Chicago Home Buyers Still Can Lock In Low Mortgage Rate
Chicago home buyers and homeowners seeking to refinance this spring still may have a chance to lock in a near rock-bottom interest rate and save money, experts say.
On April 15th, benchmark 30-year fixed mortgage rates nationwide fell to an average of 3.04% from 3.13% a week earlier, reported Freddie Mac’s Primary Mortgage Market Survey.
On April 1st, 30-year fixed rates hit an average of 3.18% nationwide, a rise of more than a half of 1 percentage point—since setting a modern-day record low of 2.65% on January 7, 2021.
The bargain 2.65% benchmark is the lowest rate in the Freddie Mac survey’s history which dates back to 1971. A year ago, lenders were charging an average of 3.31% for 30-year fixed loans.
“Mortgage rates took a dip on April 15th when the 30-year fixed-rate mortgage decreased by almost 10 basis points, week over week,” said Sam Khater, Freddie Mac’s chief economist.
“The economy is improving on the demand side and on the supply side, a variety of goods and materials remain scarce,” Khater said. “As a result of this imbalance, pricing pressures are building and causing inflation to rise.”
Despite the recent dip in mortgage rates, Freddie Mac’s economists expect interest charges to increase modestly for the remainder of this year, so Khater urged home buyers to act quickly if they want to lock in a mortgage in the low-3% range.
The Freddie Mac survey reported that 15-year fixed-rate mortgages nationwide averaged 2.35% down from 2.42% a week earlier.

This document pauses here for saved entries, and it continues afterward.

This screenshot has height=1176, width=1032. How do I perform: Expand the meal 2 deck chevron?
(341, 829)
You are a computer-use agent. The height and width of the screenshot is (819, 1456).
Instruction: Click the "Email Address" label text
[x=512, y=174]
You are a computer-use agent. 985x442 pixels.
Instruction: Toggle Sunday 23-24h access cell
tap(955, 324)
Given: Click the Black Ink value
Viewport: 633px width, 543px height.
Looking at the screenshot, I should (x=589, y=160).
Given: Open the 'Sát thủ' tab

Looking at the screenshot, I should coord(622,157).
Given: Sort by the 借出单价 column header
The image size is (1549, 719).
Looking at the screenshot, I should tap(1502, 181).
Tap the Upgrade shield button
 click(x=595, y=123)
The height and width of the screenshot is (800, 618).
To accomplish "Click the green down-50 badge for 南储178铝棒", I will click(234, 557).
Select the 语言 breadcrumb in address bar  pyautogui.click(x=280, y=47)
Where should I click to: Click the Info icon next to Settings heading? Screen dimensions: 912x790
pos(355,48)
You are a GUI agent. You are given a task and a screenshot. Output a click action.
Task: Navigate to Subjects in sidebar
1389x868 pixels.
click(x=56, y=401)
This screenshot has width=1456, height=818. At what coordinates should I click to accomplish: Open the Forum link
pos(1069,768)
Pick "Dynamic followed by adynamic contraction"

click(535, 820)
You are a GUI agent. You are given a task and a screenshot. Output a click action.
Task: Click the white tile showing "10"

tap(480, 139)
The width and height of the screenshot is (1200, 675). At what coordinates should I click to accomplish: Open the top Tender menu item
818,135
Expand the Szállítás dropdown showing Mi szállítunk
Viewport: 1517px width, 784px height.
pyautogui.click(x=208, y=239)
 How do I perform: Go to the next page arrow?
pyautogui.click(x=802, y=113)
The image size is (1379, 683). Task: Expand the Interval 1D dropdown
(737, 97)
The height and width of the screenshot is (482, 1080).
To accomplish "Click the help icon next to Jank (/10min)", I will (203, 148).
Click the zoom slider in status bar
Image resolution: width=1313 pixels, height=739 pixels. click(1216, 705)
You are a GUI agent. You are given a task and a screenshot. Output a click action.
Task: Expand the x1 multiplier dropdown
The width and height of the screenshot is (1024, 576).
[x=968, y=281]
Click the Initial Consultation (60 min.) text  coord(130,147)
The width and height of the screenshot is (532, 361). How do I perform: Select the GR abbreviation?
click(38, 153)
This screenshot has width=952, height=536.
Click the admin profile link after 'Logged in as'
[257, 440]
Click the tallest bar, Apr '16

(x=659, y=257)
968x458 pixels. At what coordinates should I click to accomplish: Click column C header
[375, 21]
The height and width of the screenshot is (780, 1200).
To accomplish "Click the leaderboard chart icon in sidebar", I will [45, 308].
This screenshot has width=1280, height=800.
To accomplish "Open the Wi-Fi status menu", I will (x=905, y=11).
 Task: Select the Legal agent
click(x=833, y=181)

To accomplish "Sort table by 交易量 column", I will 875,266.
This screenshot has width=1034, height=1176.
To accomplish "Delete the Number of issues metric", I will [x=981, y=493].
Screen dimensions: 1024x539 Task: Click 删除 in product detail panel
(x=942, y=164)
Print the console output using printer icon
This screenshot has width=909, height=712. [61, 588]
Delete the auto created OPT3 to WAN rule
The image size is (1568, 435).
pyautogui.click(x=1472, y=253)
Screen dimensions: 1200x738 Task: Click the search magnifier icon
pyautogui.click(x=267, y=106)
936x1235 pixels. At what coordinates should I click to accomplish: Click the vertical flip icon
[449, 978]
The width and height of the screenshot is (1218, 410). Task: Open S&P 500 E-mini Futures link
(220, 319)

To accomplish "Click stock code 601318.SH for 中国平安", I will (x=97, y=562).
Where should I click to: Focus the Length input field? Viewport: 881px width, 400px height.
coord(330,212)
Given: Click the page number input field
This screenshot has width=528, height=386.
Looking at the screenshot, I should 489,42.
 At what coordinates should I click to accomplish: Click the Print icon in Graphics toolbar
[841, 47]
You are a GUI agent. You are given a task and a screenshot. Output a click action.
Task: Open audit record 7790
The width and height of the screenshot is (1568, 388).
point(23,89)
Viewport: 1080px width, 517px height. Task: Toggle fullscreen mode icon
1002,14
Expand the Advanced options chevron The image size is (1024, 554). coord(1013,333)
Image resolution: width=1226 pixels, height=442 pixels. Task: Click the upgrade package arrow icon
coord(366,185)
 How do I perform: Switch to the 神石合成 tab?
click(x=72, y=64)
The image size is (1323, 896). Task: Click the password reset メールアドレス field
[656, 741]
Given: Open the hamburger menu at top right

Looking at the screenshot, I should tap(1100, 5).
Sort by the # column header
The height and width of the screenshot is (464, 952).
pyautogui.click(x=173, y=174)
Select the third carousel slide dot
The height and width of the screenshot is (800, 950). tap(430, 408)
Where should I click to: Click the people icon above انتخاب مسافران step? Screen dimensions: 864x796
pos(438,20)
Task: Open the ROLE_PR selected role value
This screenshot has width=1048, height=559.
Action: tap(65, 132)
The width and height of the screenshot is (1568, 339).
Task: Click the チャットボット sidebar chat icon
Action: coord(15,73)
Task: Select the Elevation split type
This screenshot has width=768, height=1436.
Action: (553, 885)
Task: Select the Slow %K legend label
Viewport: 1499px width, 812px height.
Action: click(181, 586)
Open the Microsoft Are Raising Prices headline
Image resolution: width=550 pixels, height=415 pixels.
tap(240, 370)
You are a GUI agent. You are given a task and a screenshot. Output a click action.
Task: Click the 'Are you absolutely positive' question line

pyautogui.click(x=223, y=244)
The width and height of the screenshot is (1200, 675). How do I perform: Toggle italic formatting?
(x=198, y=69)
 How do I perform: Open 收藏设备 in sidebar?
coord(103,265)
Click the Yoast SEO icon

A year ago, the 15-year fixed home loan averaged 2.80%.
In Chicago, Gateway Capital Mortgage was quoting 2.877% on 30-year fixed loans, and 2.125% on 15-year fixed mortgages on April 15th, according to rateSeeker.com.
The Freddie Mac survey is focused on conventional, conforming, fully amortizing home purchase loans for borrowers who put 20% down and have excellent credit.
In 2020, mortgage interest rates set new record lows an amazing 16 times, and thousands of first-time home buyers moved across the threshold into new and existing housing. There may be a brief window of opportunity for locking in a near record low interest rate this spring for buyers who move quickly.
Analysts said long-term mortgage rates moved higher because of rising interest rates on 10-year Treasury notes. Recently, they rose to 1.74% from a shockingly low 0.54% during the depths of the pandemic. On April 15th, the 10-year Treasury-note yield slipped to 1.53% from 1.63% a week earlier.
The window to save money also may still be open for homeowners seeking to refinance, since mortgage rates still are lower than last spring when the pandemic began.
Looking back even further, today's average rate is 1.27% lower than the 4.31% lenders were quoting in March of 2019. For the last five to 10 years, the average 30-year fixed mortgage rate has floated in the 4% range.
Homeowners who refinanced their mortgage as recently as two years ago are still likely to cut their monthly payment if they refinance again this spring. For example, the monthly payment on a $350,000 loan two years ago would be about $240 less on average today.